- Opening Delimiter -

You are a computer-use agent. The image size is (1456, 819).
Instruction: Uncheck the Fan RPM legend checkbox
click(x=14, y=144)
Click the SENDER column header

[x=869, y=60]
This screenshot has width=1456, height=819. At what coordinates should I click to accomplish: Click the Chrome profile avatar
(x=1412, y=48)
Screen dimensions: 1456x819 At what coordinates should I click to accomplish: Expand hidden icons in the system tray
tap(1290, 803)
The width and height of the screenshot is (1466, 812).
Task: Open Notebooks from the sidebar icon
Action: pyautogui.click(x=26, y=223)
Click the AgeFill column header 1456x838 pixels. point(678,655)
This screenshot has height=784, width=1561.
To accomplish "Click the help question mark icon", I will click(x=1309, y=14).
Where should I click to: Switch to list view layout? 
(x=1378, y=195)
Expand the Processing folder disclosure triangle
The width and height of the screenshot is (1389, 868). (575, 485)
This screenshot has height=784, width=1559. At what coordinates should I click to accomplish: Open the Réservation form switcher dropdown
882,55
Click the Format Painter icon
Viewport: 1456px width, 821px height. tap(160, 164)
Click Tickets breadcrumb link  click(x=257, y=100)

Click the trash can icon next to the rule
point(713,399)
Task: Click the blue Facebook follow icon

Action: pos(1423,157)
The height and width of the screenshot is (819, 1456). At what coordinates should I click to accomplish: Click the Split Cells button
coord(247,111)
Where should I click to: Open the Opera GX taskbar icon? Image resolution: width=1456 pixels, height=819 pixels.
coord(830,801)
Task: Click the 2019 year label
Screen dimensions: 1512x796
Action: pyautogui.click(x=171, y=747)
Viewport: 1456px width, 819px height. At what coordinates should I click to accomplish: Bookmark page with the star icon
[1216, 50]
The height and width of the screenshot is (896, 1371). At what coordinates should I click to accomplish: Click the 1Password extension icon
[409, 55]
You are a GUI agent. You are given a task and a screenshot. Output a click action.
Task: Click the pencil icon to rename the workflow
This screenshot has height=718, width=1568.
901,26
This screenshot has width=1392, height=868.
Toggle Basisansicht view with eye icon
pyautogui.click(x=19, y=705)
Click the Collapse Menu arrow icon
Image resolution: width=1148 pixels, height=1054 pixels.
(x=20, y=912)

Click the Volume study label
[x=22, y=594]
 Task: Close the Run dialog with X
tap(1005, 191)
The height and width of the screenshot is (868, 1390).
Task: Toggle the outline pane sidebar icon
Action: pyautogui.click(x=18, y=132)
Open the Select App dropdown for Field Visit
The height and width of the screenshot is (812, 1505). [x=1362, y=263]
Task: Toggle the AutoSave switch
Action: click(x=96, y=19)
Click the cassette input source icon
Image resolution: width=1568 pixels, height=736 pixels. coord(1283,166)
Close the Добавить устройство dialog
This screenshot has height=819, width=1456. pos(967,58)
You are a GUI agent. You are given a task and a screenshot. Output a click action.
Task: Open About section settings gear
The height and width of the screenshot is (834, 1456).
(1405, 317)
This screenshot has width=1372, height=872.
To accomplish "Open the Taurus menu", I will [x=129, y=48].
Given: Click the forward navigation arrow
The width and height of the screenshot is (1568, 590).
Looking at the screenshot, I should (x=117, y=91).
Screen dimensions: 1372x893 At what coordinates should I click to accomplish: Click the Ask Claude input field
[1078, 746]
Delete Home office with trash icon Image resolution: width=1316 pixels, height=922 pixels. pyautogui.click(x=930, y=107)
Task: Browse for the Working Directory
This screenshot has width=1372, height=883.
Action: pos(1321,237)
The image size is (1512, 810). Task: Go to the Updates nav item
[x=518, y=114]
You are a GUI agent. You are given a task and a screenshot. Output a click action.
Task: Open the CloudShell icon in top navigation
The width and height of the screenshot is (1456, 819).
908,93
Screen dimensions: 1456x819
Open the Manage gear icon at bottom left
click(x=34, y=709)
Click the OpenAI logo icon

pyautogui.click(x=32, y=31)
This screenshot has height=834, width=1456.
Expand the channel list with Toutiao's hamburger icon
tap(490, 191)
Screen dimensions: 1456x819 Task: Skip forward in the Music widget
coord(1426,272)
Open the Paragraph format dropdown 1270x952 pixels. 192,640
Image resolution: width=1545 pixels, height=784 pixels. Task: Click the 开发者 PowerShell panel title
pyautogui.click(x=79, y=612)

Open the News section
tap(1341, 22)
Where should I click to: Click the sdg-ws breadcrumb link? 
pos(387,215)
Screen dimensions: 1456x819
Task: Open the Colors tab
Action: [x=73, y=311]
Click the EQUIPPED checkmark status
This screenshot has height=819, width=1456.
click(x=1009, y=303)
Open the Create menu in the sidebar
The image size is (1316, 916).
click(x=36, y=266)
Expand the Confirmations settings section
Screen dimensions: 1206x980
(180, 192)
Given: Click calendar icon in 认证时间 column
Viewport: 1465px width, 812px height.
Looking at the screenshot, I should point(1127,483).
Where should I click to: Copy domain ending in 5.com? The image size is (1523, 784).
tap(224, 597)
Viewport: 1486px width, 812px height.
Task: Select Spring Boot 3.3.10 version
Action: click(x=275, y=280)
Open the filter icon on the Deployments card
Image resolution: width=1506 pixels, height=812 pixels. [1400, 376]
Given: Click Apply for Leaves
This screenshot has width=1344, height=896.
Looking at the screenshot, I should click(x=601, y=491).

- Closing Delimiter -

## WHAT IS BEING ASKED
All of the data above is to be given again, word for word.

## RESPONSE BOX
You are a computer-use agent. The image size is (1456, 819).
Instruction: Uncheck the Fan RPM legend checkbox
click(x=14, y=144)
Click the SENDER column header

[x=869, y=60]
This screenshot has width=1456, height=819. At what coordinates should I click to accomplish: Click the Chrome profile avatar
(x=1412, y=48)
Screen dimensions: 1456x819 At what coordinates should I click to accomplish: Expand hidden icons in the system tray
tap(1290, 803)
The width and height of the screenshot is (1466, 812).
Task: Open Notebooks from the sidebar icon
Action: pyautogui.click(x=26, y=223)
Click the AgeFill column header 1456x838 pixels. point(678,655)
This screenshot has height=784, width=1561.
To accomplish "Click the help question mark icon", I will click(x=1309, y=14).
Where should I click to: Switch to list view layout? 
(x=1378, y=195)
Expand the Processing folder disclosure triangle
The width and height of the screenshot is (1389, 868). (575, 485)
This screenshot has height=784, width=1559. At what coordinates should I click to accomplish: Open the Réservation form switcher dropdown
882,55
Click the Format Painter icon
Viewport: 1456px width, 821px height. tap(160, 164)
Click Tickets breadcrumb link  click(x=257, y=100)

Click the trash can icon next to the rule
point(713,399)
Task: Click the blue Facebook follow icon

Action: pos(1423,157)
The height and width of the screenshot is (819, 1456). At what coordinates should I click to accomplish: Click the Split Cells button
coord(247,111)
Where should I click to: Open the Opera GX taskbar icon? Image resolution: width=1456 pixels, height=819 pixels.
coord(830,801)
Task: Click the 2019 year label
Screen dimensions: 1512x796
Action: pyautogui.click(x=171, y=747)
Viewport: 1456px width, 819px height. At what coordinates should I click to accomplish: Bookmark page with the star icon
[1216, 50]
The height and width of the screenshot is (896, 1371). At what coordinates should I click to accomplish: Click the 1Password extension icon
[409, 55]
You are a GUI agent. You are given a task and a screenshot. Output a click action.
Task: Click the pencil icon to rename the workflow
This screenshot has height=718, width=1568.
901,26
This screenshot has width=1392, height=868.
Toggle Basisansicht view with eye icon
pyautogui.click(x=19, y=705)
Click the Collapse Menu arrow icon
Image resolution: width=1148 pixels, height=1054 pixels.
(x=20, y=912)

Click the Volume study label
[x=22, y=594]
 Task: Close the Run dialog with X
tap(1005, 191)
The height and width of the screenshot is (868, 1390).
Task: Toggle the outline pane sidebar icon
Action: pyautogui.click(x=18, y=132)
Open the Select App dropdown for Field Visit
The height and width of the screenshot is (812, 1505). [x=1362, y=263]
Task: Toggle the AutoSave switch
Action: click(x=96, y=19)
Click the cassette input source icon
Image resolution: width=1568 pixels, height=736 pixels. coord(1283,166)
Close the Добавить устройство dialog
This screenshot has height=819, width=1456. pos(967,58)
You are a GUI agent. You are given a task and a screenshot. Output a click action.
Task: Open About section settings gear
The height and width of the screenshot is (834, 1456).
(1405, 317)
This screenshot has width=1372, height=872.
To accomplish "Open the Taurus menu", I will [x=129, y=48].
Given: Click the forward navigation arrow
The width and height of the screenshot is (1568, 590).
Looking at the screenshot, I should (x=117, y=91).
Screen dimensions: 1372x893 At what coordinates should I click to accomplish: Click the Ask Claude input field
[1078, 746]
Delete Home office with trash icon Image resolution: width=1316 pixels, height=922 pixels. pyautogui.click(x=930, y=107)
Task: Browse for the Working Directory
This screenshot has width=1372, height=883.
Action: pos(1321,237)
The image size is (1512, 810). Task: Go to the Updates nav item
[x=518, y=114]
You are a GUI agent. You are given a task and a screenshot. Output a click action.
Task: Open the CloudShell icon in top navigation
The width and height of the screenshot is (1456, 819).
908,93
Screen dimensions: 1456x819
Open the Manage gear icon at bottom left
click(x=34, y=709)
Click the OpenAI logo icon

pyautogui.click(x=32, y=31)
This screenshot has height=834, width=1456.
Expand the channel list with Toutiao's hamburger icon
tap(490, 191)
Screen dimensions: 1456x819 Task: Skip forward in the Music widget
coord(1426,272)
Open the Paragraph format dropdown 1270x952 pixels. 192,640
Image resolution: width=1545 pixels, height=784 pixels. Task: Click the 开发者 PowerShell panel title
pyautogui.click(x=79, y=612)

Open the News section
tap(1341, 22)
Where should I click to: Click the sdg-ws breadcrumb link? 
pos(387,215)
Screen dimensions: 1456x819
Task: Open the Colors tab
Action: [x=73, y=311]
Click the EQUIPPED checkmark status
This screenshot has height=819, width=1456.
click(x=1009, y=303)
Open the Create menu in the sidebar
The image size is (1316, 916).
click(x=36, y=266)
Expand the Confirmations settings section
Screen dimensions: 1206x980
(180, 192)
Given: Click calendar icon in 认证时间 column
Viewport: 1465px width, 812px height.
Looking at the screenshot, I should point(1127,483).
Where should I click to: Copy domain ending in 5.com? The image size is (1523, 784).
tap(224, 597)
Viewport: 1486px width, 812px height.
Task: Select Spring Boot 3.3.10 version
Action: click(x=275, y=280)
Open the filter icon on the Deployments card
Image resolution: width=1506 pixels, height=812 pixels. [1400, 376]
Given: Click Apply for Leaves
This screenshot has width=1344, height=896.
Looking at the screenshot, I should click(x=601, y=491).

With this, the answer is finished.